Un récital crépusculaire par Andreas Scholl

par

« Twilight People » - Oeuvres de Copland, Britten, Vaughan Williams, Berg, Frankel et Tawadros*. Andreas Scholl (contreténor), Tamar Halperin (piano), *Joseph Tawadros (oud) 46’36, Texte de présentation en anglais, BMG Modern Recordings, BMG5053854709 

Pour la première parution discographique du nouveau label BMG Modern Recordings, le célèbre contreténor Andreas Scholl et la pianiste Tamara Halperin (par ailleurs son épouse) proposent un programme original autour de l’osmose entre le modernisme et la musique folklorique-populaire. À cela s’ajoutent deux créations et trois excursions dans le post-romantisme des Jugendlieder d’Alban Berg. À tous ceux qui frémissent d’horreur au nom du célèbre compositeur de la 2e École de Vienne, nul besoin d’éviter ces plages ! Vous n’aurez pas affaire au Berg anguleux, adepte des méthodes schoenbergiennes, mais plutôt à un Berg de jeunesse dont le lyrisme ardent jaillit des sources du romantisme tardif.

Scholl et Halperin ayant conçu l’album pour qu’il s’écoute comme un récital, d’une seule traite, les plages, tonalités et atmosphères s’enchainent quasi imperceptiblement. Le choix des œuvres est fouillé, surprenant l’auditeur à chaque détour. Britten apporte de douces touches de modernisme à des mélodies intemporelles anglo-saxonnes (The Salley Gardens, Greensleeves), et Copland infuse son charisme musical caractéristique dans At the river et The little horses (extraits de ses Old American Songs). 

À l’inverse de Britten et Copland qui s’inspirèrent de mélodies populaires, Ralph Vaughan Williams, grand amoureux de la poésie, avait mis en musique dans son style pastoral de nombreux textes de ses contemporains britanniques. On trouve de véritables perles musicales dans ce large corpus de mélodies, trop peu connu en Europe continentale.
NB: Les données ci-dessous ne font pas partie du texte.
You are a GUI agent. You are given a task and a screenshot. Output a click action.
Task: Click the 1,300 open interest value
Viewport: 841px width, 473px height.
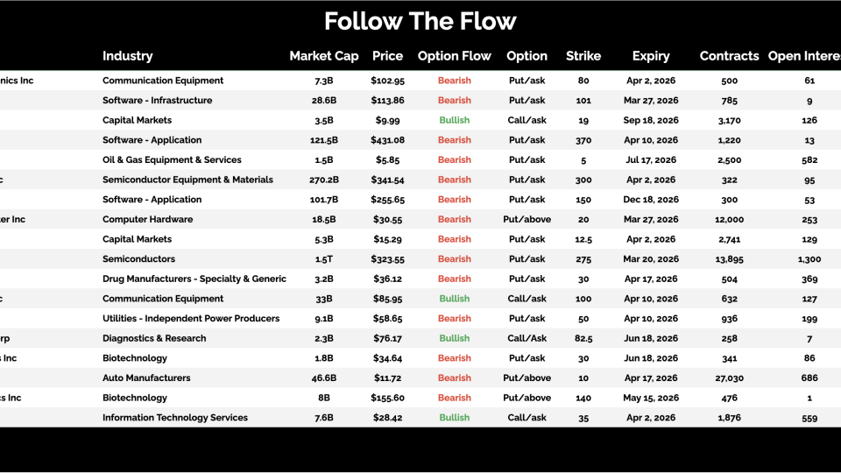tap(809, 259)
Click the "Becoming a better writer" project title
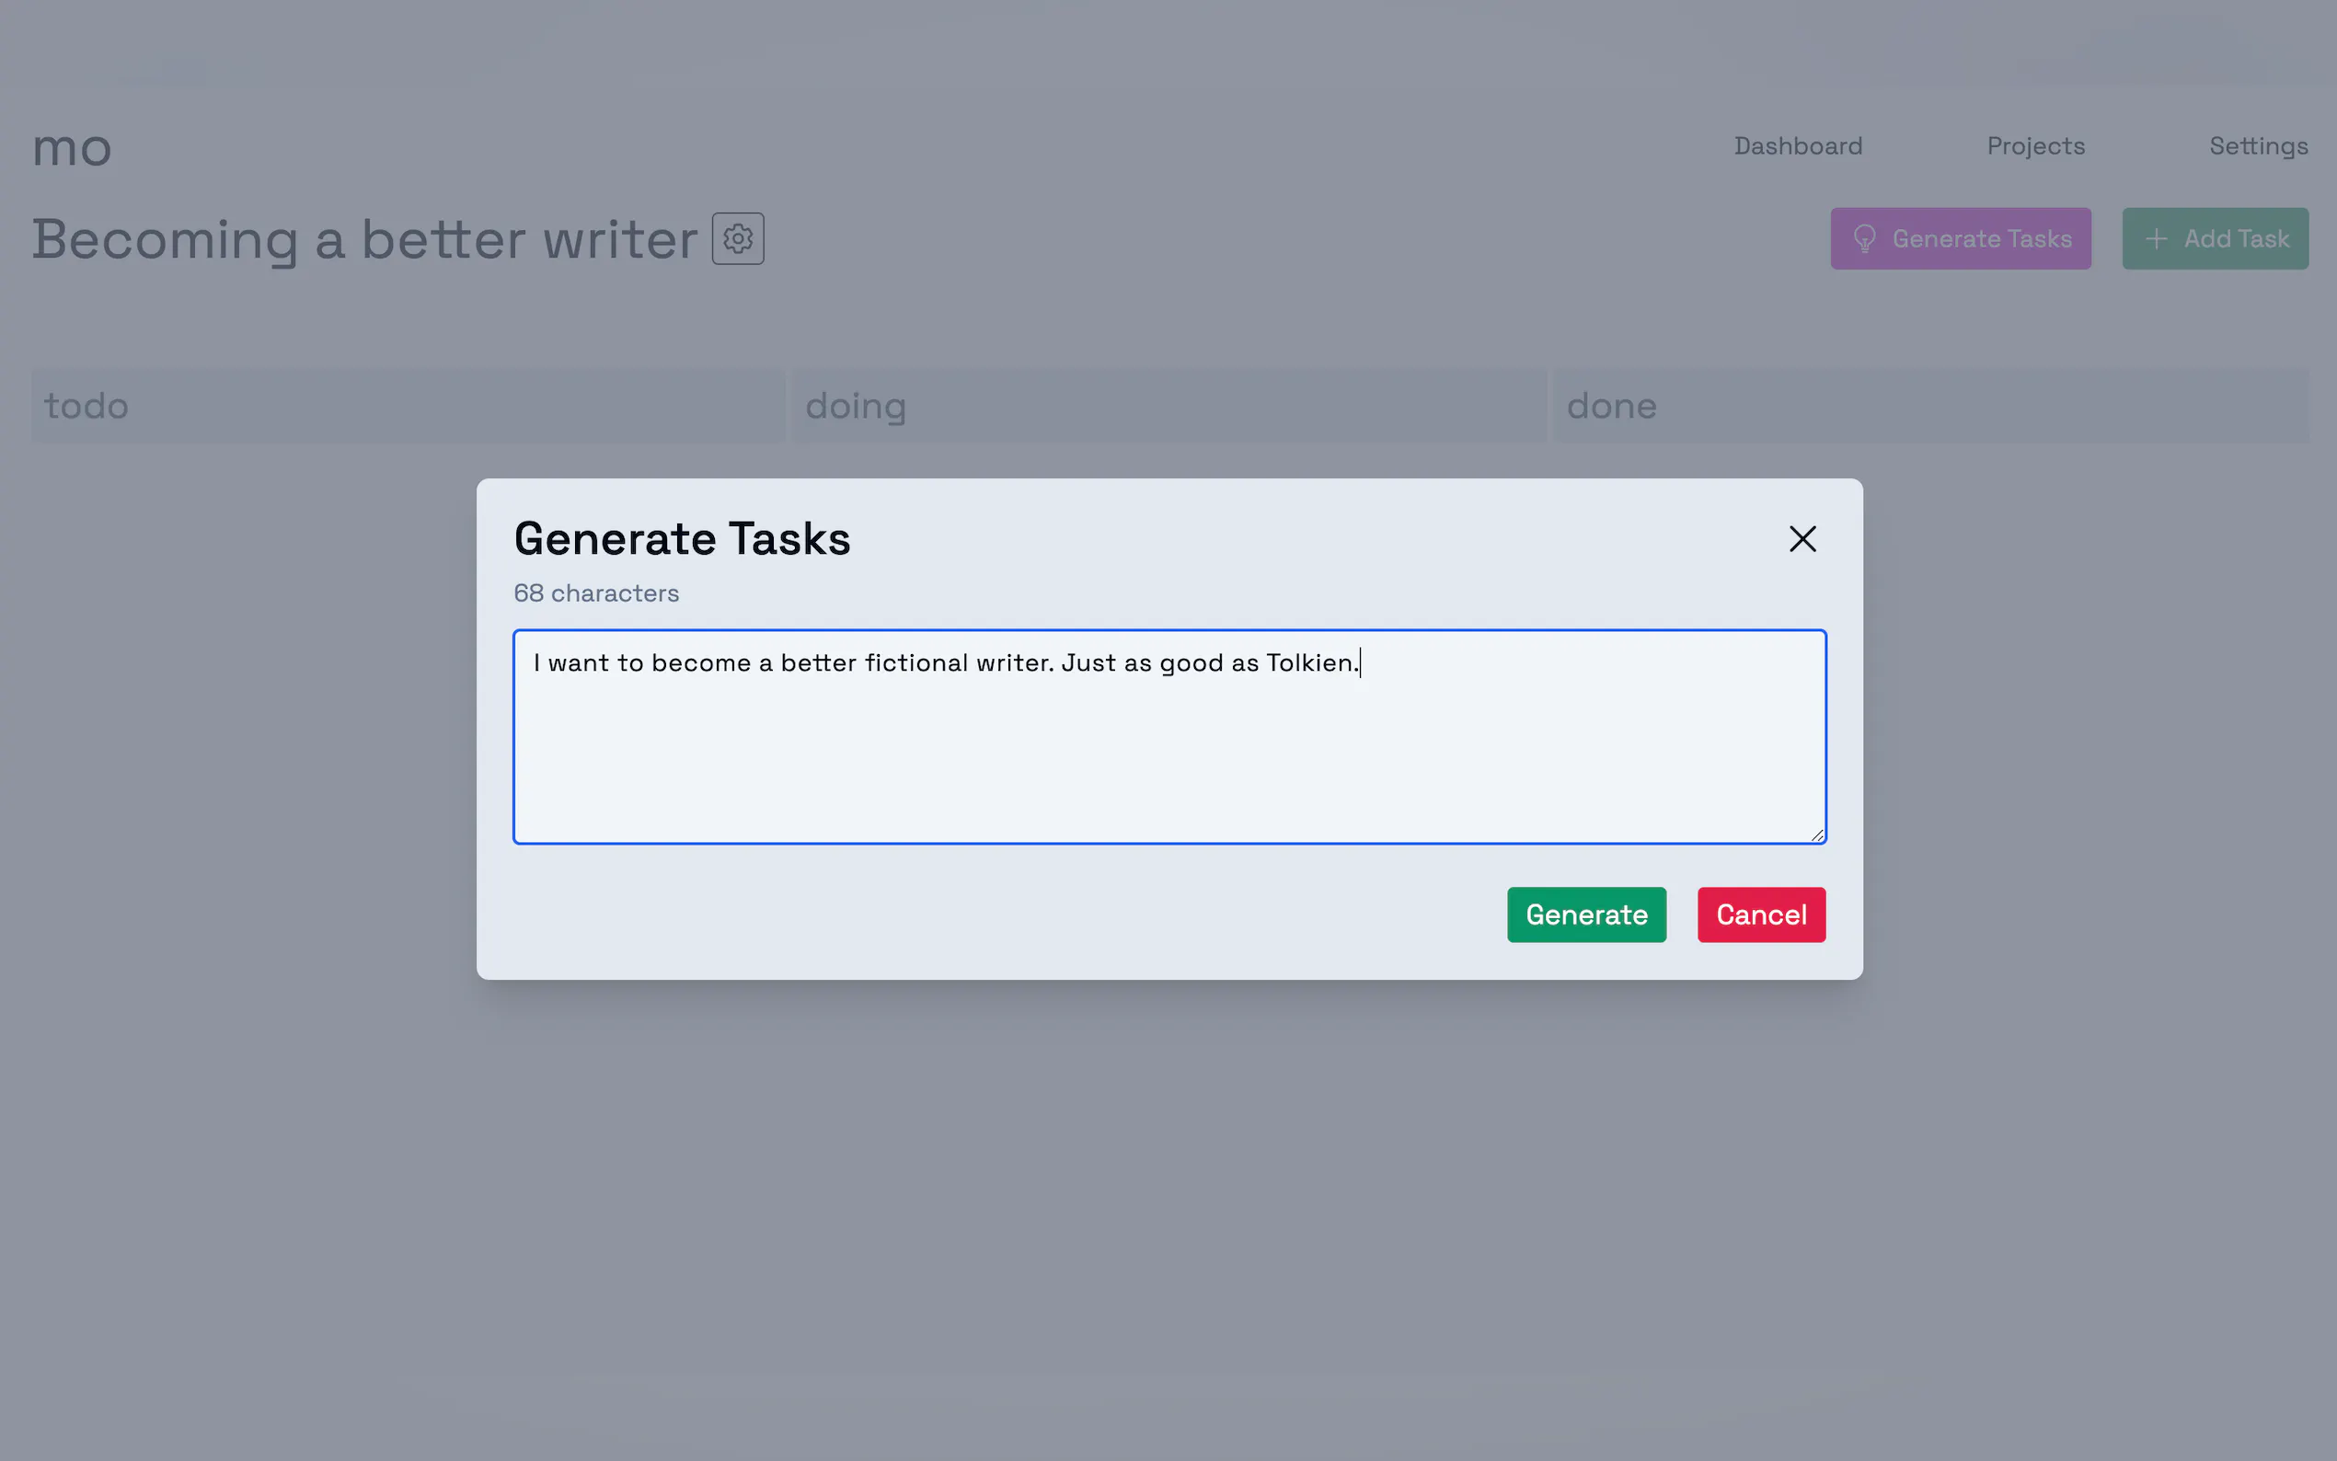 [364, 240]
On retiendra notamment Silent Noon sur un superbe sonnet du préraphaélite Dante Rossetti, ainsi que Twilight People sur un poème de l’Irlandais Seamus O’Sullivan.

Excellente idée de clôturer l’album avec Beauty is Life de Joseph Tawadros. Ce compositeur égyptien prête son talent d’instrumentiste pour combiner le timbre nostalgique du oud avec la pureté et la lisseté (néologisme emprunté à Amélie Nothomb !) du couple, nous offrant quelques moments de virtuosité intense. Cela change agréablement des treize pistes précédentes dont l’atmosphère planante pourrait paraître trop unifiée à certains. 
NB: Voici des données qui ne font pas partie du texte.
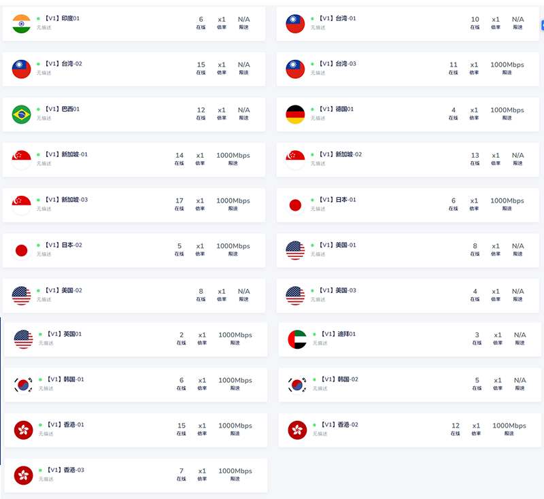The image size is (544, 499).
Task: Click the N/A speed limit on 新加坡-02
Action: coord(518,156)
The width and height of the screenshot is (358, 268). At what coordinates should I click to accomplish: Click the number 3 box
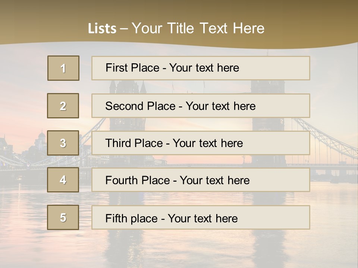pyautogui.click(x=63, y=143)
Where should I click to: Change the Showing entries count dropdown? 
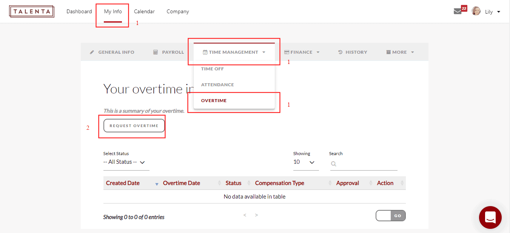304,162
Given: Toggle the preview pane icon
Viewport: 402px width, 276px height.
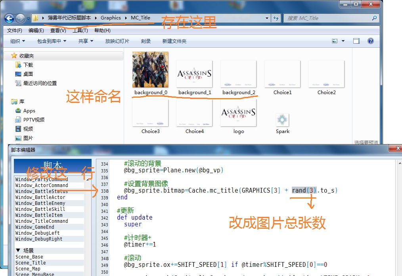Looking at the screenshot, I should pyautogui.click(x=356, y=41).
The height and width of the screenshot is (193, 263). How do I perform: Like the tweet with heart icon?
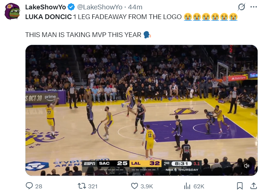click(134, 186)
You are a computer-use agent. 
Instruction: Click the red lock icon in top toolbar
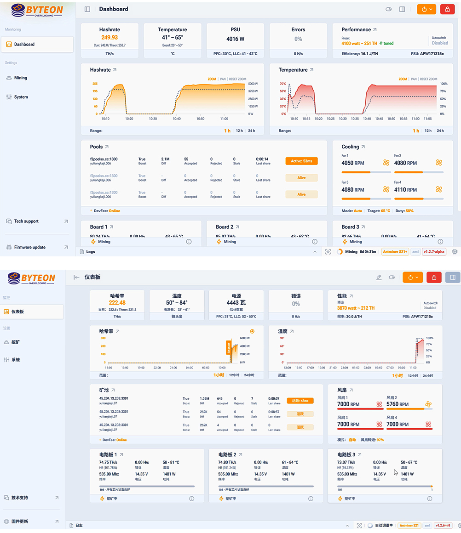click(x=447, y=9)
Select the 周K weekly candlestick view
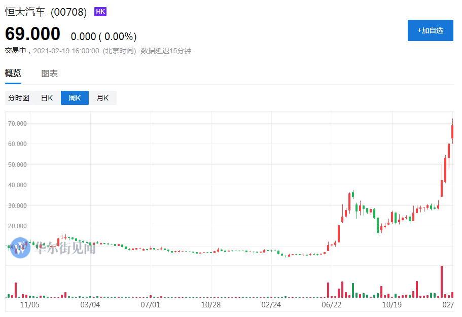462x317 pixels. coord(75,98)
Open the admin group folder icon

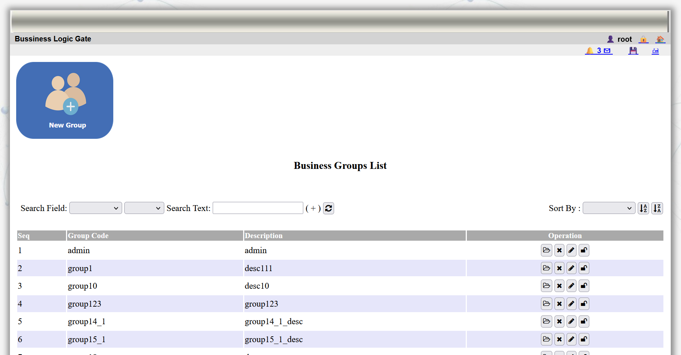point(546,250)
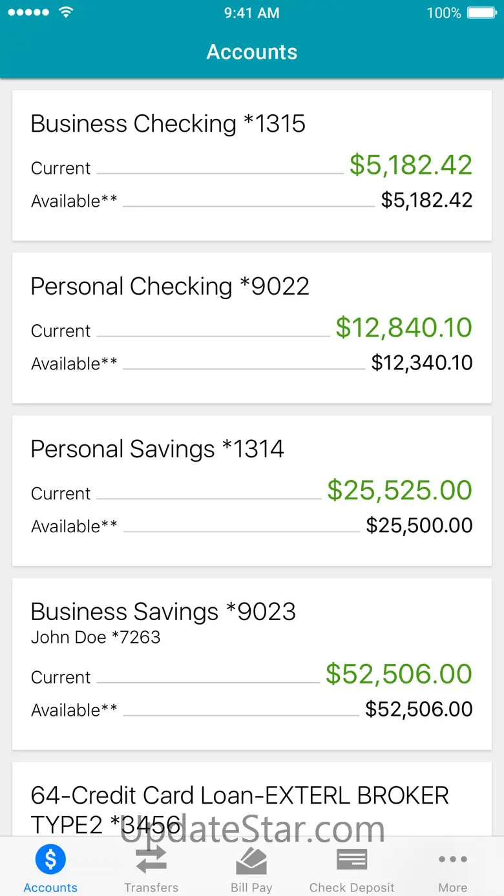Select Personal Savings *1314 card
Screen dimensions: 504x896
point(252,491)
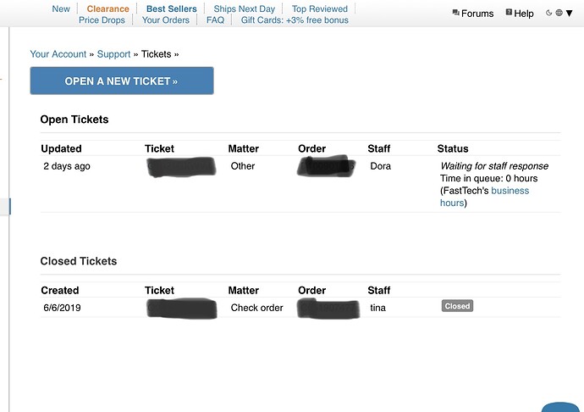Click the Open a New Ticket button
The image size is (584, 412).
pyautogui.click(x=122, y=81)
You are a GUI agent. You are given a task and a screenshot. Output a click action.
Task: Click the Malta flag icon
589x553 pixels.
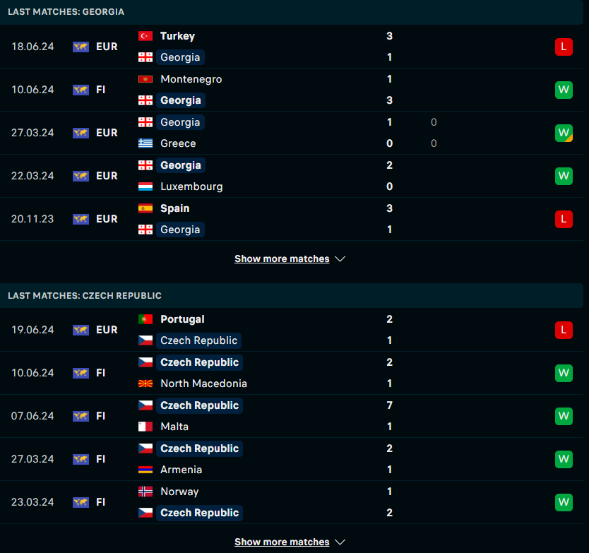[x=145, y=427]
Le jeu particulièrement sensible de Tamar Halperin supporte magnifiquement la douceur et la luminosité de Scholl. Ensemble, les interprétations sont fraiches, empreinte d’une saine simplicité et, par-dessus tout, convaincantes. Avec une approche aussi naturelle, on ne remarque même pas que les œuvres (hormis les créations) n’étaient pas conçues pour contreténor à la base. Les oreilles fines noteront cependant de nombreux infimes problèmes de justesse, les attaques de notes chez le contreténor étant souvent trop basses, particulièrement dans la première plage, The Rest d’Ari Frankel. Même si la diction est globalement excellente, on émet une préférence pour sa prononciation de l’allemand -on aurait apprécié qu’apparaissent dans le livret les textes des poèmes. 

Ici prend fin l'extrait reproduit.